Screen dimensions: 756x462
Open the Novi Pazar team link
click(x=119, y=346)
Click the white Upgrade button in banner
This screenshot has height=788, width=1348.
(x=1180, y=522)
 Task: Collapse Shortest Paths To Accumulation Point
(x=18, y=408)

* * *

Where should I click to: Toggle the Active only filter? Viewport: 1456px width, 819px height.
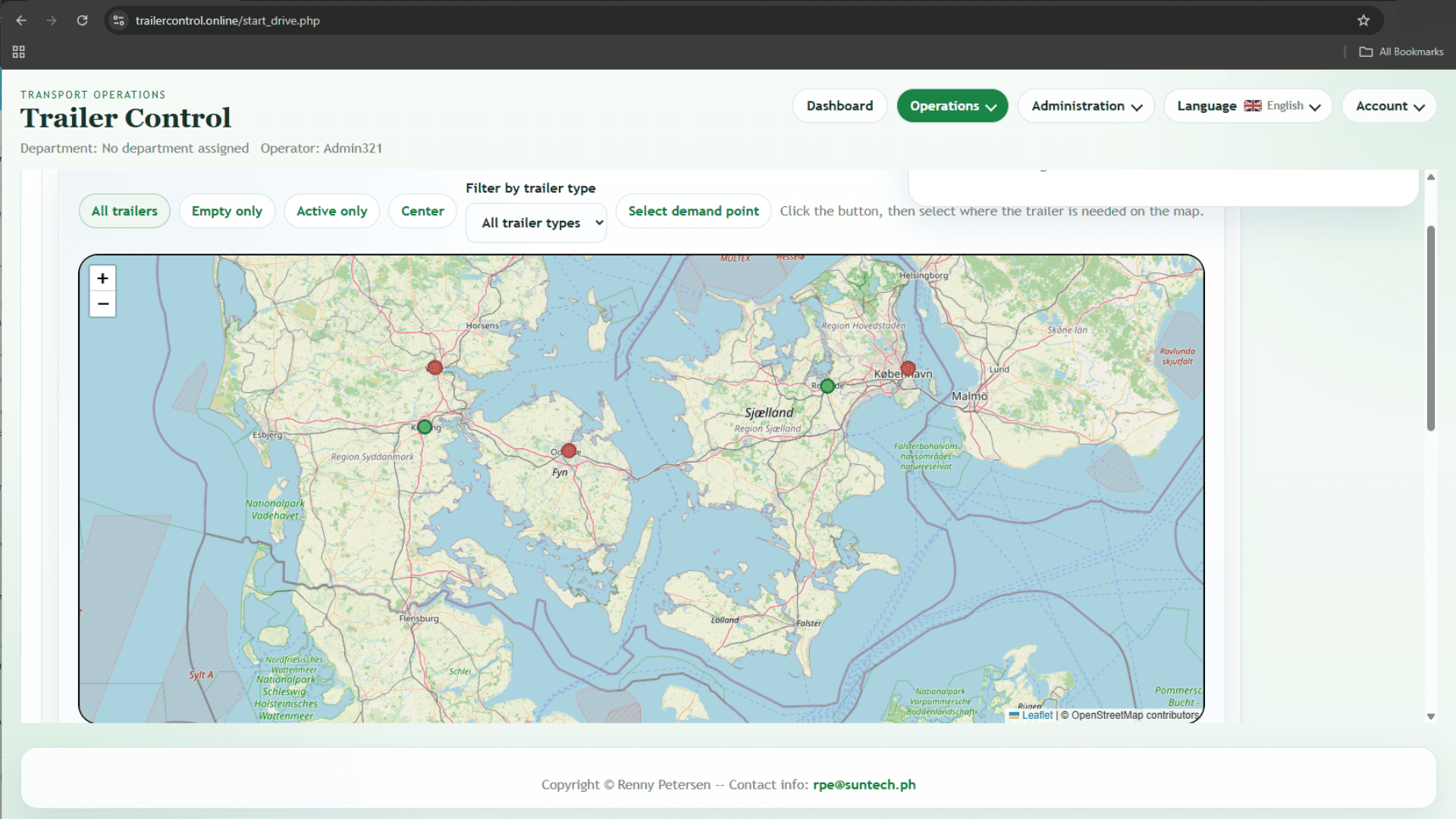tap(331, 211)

--

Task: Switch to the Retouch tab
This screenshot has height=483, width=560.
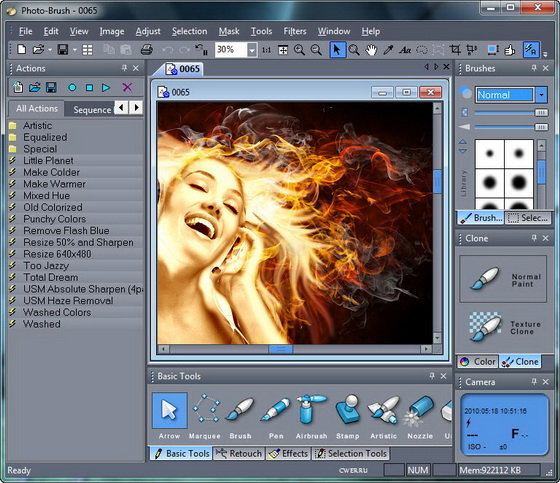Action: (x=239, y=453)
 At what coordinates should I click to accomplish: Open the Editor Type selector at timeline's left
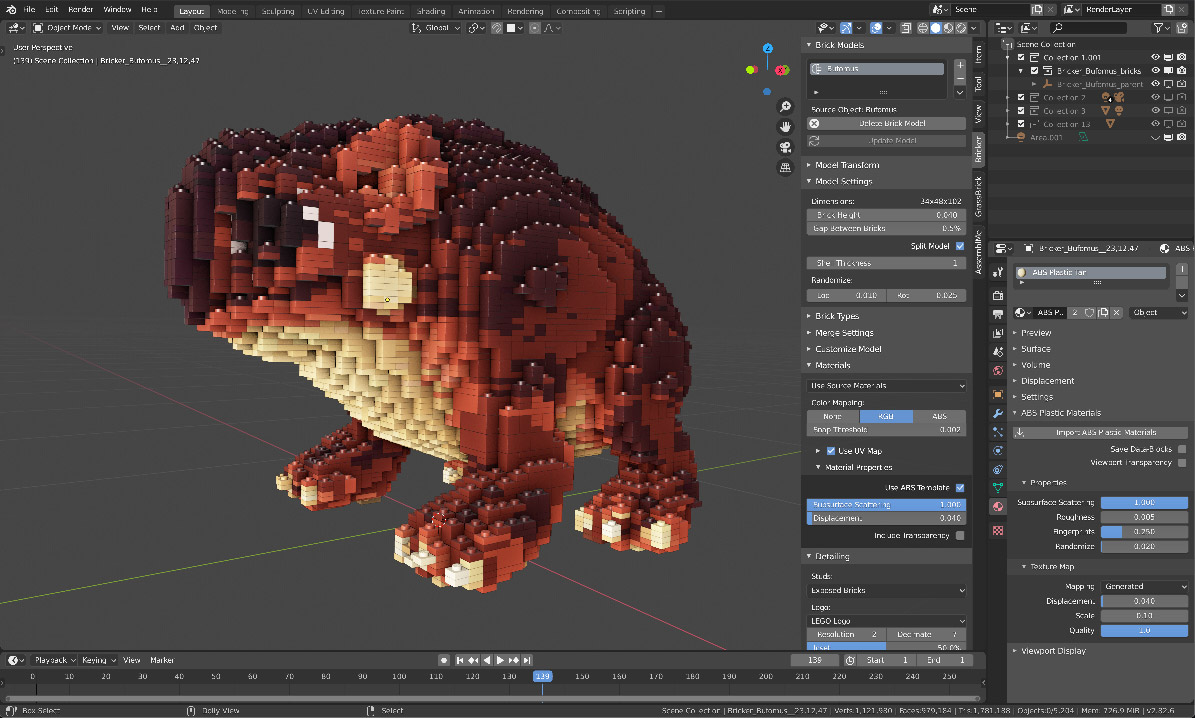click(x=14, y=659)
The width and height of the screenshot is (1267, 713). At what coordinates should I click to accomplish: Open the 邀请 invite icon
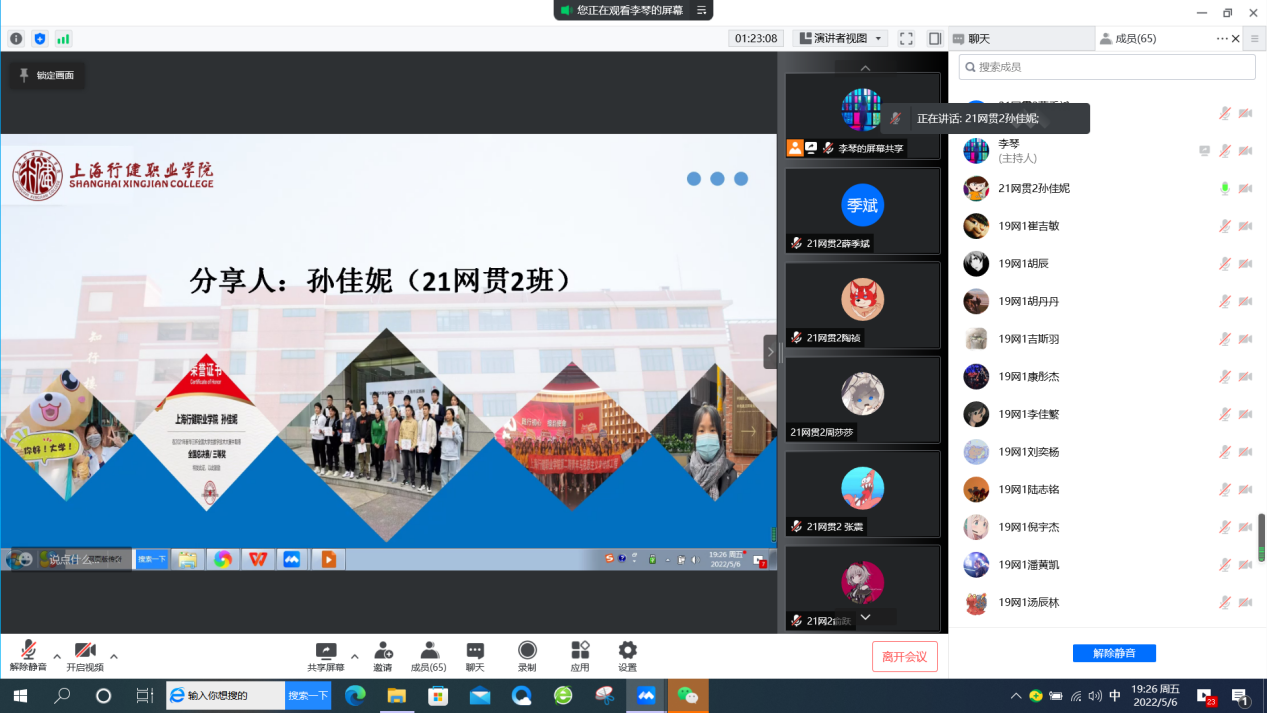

EXERCISE DETAILS »
Copy exactly the lines of the entries above from the one containing "This screenshot has height=483, width=560." through the one containing "The width and". Both end lines count; pictures do not.

EXERCISE OUTPUT »
This screenshot has height=483, width=560.
Action: (x=239, y=453)
 At what coordinates should I click to accomplish: Open the Editor Type selector at timeline's left
click(x=14, y=659)
The width and height of the screenshot is (1267, 713). At what coordinates should I click to accomplish: Open the 邀请 invite icon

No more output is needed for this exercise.